Tekstfragment
####

Verbonden Léven

Joh.16,20-23a (27/05/2022)

Amen, amen, ik zeg jullie: Jullie wenen en weeklagen, terwijl de wereld zich zal verheugen; jullie zullen in pijn zijn, maar je pijn zal tot vreugde worden. Wanneer een vrouw baart, is zij in pijn als haar uur gekomen is, maar wanneer zij het kindje gebaard heeft, denkt zij niet meer aan de drukkende pijn door de vreugde dat er een mens ter wereld is gekomen.
Ook jullie zullen dus eerst wel pijn voelen, maar ik zal jullie terugzien en dan zal je hart verheugd zijn en die vreugde zal niemand van je kunnen afnemen. Op die dag zul je mij niets meer hoeven te vragen.

####

(Geëxtraheerde records)
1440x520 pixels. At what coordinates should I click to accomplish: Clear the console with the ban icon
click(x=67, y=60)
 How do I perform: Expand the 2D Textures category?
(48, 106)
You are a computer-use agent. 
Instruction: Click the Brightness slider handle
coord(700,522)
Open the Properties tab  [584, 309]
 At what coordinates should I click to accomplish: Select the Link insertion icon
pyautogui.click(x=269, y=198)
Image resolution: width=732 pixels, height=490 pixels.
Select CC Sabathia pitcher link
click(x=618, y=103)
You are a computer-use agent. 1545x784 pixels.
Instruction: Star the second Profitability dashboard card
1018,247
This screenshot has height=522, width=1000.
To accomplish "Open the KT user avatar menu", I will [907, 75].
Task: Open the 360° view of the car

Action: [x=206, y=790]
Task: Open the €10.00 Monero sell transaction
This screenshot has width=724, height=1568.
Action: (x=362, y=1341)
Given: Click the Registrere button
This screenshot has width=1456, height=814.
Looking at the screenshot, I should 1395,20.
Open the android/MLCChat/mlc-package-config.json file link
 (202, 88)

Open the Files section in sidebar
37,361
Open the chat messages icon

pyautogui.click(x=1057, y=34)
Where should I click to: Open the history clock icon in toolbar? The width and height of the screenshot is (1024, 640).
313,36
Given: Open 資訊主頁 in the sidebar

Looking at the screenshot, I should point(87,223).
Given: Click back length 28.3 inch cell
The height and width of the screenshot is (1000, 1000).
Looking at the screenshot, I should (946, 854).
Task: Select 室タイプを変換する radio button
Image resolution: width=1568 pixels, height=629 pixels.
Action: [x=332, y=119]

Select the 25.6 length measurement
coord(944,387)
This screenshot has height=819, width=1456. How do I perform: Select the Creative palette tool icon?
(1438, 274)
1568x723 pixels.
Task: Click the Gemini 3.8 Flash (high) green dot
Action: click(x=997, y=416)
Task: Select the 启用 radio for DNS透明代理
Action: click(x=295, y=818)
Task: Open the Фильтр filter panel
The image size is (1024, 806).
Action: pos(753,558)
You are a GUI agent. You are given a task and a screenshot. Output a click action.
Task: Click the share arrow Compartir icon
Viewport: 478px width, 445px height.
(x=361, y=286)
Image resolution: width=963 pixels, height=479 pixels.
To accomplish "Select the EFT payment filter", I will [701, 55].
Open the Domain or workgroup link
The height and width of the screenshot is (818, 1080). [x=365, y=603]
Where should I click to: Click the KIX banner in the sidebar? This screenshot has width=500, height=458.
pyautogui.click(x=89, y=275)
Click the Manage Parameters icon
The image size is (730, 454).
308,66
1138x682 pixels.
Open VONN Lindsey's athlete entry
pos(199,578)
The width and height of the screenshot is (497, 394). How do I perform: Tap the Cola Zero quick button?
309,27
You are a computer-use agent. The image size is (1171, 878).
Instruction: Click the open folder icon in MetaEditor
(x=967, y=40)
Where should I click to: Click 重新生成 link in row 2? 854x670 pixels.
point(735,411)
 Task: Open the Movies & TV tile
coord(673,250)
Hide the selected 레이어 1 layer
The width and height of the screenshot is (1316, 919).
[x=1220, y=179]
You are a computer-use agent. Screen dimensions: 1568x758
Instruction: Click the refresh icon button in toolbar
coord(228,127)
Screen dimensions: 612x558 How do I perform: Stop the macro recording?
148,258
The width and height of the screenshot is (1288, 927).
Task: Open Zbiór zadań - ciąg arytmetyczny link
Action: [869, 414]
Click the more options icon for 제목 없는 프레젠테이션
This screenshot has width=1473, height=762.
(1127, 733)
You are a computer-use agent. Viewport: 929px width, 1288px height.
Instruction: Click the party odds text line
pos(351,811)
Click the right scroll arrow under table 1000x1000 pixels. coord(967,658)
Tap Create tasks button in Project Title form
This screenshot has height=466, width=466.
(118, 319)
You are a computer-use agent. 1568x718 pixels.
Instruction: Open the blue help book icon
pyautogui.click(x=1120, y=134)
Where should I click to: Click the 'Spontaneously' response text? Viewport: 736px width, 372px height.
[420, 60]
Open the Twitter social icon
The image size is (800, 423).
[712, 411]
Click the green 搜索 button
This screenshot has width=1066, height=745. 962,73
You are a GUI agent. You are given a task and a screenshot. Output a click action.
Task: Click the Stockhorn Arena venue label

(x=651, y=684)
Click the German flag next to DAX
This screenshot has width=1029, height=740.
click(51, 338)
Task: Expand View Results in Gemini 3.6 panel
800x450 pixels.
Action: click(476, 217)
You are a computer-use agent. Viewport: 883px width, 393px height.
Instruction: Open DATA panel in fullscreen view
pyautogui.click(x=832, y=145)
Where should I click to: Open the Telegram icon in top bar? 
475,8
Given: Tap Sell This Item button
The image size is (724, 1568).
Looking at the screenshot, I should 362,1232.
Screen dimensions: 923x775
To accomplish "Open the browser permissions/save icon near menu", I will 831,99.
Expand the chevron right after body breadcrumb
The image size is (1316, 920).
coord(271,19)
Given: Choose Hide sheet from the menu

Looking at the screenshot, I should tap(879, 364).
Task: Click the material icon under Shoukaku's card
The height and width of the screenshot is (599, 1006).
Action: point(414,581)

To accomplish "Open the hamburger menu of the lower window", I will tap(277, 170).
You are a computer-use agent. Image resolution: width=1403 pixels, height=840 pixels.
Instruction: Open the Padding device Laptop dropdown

####

Gestelde opgave 1
Waaraan denkt de vrouw volgens het tekstfragment niet meer wanneer zij het kindje gebaard heeft?
Gestelde opgave 2
Geef uit de records woordelijk de regels weer, te beginnen bij de regel met "Task: Open the Movies & TV tile" en eindigend bij de regel met "coord(271,19)".

Uitgewerkt antwoord 1
Aan de drukkende pijn.

Uitgewerkt antwoord 2
 Task: Open the Movies & TV tile
coord(673,250)
Hide the selected 레이어 1 layer
The width and height of the screenshot is (1316, 919).
[x=1220, y=179]
You are a computer-use agent. Screen dimensions: 1568x758
Instruction: Click the refresh icon button in toolbar
coord(228,127)
Screen dimensions: 612x558 How do I perform: Stop the macro recording?
148,258
The width and height of the screenshot is (1288, 927).
Task: Open Zbiór zadań - ciąg arytmetyczny link
Action: [869, 414]
Click the more options icon for 제목 없는 프레젠테이션
This screenshot has width=1473, height=762.
(1127, 733)
You are a computer-use agent. Viewport: 929px width, 1288px height.
Instruction: Click the party odds text line
pos(351,811)
Click the right scroll arrow under table 1000x1000 pixels. coord(967,658)
Tap Create tasks button in Project Title form
This screenshot has height=466, width=466.
(118, 319)
You are a computer-use agent. 1568x718 pixels.
Instruction: Open the blue help book icon
pyautogui.click(x=1120, y=134)
Where should I click to: Click the 'Spontaneously' response text? Viewport: 736px width, 372px height.
[420, 60]
Open the Twitter social icon
The image size is (800, 423).
[712, 411]
Click the green 搜索 button
This screenshot has width=1066, height=745. 962,73
You are a GUI agent. You are given a task and a screenshot. Output a click action.
Task: Click the Stockhorn Arena venue label

(x=651, y=684)
Click the German flag next to DAX
This screenshot has width=1029, height=740.
click(51, 338)
Task: Expand View Results in Gemini 3.6 panel
800x450 pixels.
Action: click(476, 217)
You are a computer-use agent. Viewport: 883px width, 393px height.
Instruction: Open DATA panel in fullscreen view
pyautogui.click(x=832, y=145)
Where should I click to: Open the Telegram icon in top bar? 
475,8
Given: Tap Sell This Item button
The image size is (724, 1568).
Looking at the screenshot, I should 362,1232.
Screen dimensions: 923x775
To accomplish "Open the browser permissions/save icon near menu", I will 831,99.
Expand the chevron right after body breadcrumb
The image size is (1316, 920).
coord(271,19)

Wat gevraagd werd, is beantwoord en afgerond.